• Problem requirements:
Below this line is the material. Write out only its lines from the one containing "The height and" through the one containing "Click the Solicitar", both kept, exactly.

Provided entries START

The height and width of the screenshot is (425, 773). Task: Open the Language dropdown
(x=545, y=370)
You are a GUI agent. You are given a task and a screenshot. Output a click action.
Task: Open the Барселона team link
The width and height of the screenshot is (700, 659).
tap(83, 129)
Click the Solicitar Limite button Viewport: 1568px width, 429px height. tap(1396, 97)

Provided entries END
Provided entries START

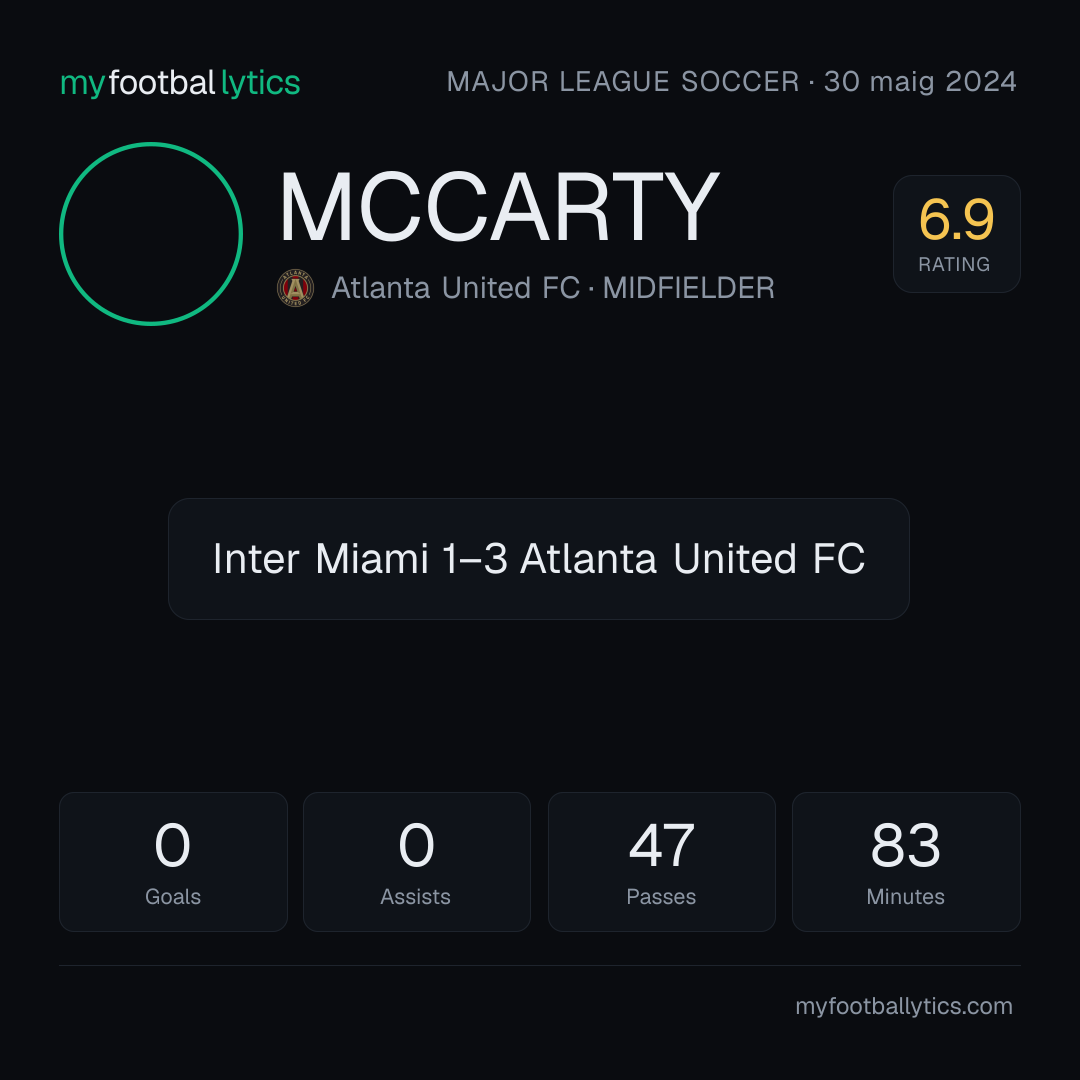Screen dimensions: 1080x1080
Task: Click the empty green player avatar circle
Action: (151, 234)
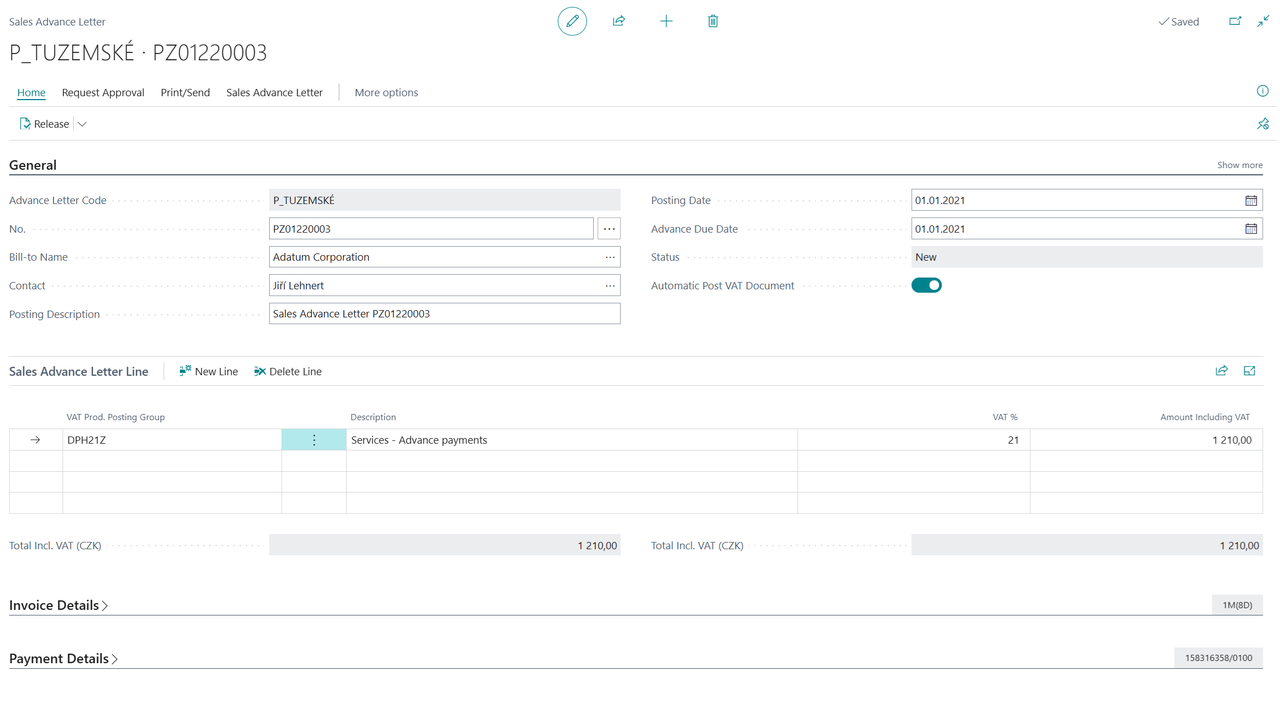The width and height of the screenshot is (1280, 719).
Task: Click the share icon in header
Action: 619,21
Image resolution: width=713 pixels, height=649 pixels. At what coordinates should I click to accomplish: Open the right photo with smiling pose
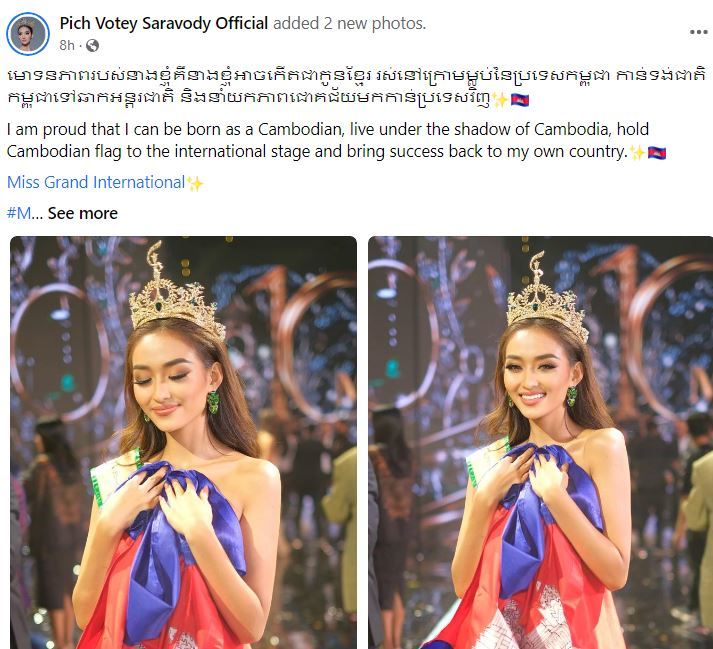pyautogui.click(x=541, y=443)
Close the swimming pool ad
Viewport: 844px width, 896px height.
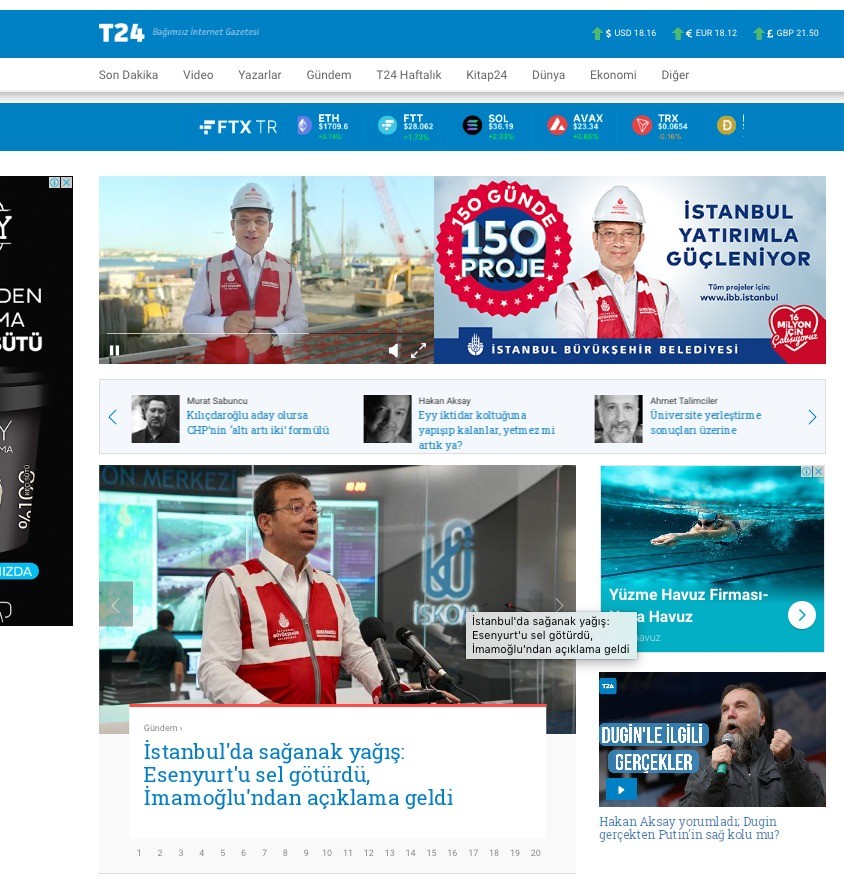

Provided entries END

• Solution for this problem:
The height and width of the screenshot is (425, 773). Task: Open the Language dropdown
(x=545, y=370)
You are a GUI agent. You are given a task and a screenshot. Output a click action.
Task: Open the Барселона team link
The width and height of the screenshot is (700, 659).
tap(83, 129)
Click the Solicitar Limite button Viewport: 1568px width, 429px height. tap(1396, 97)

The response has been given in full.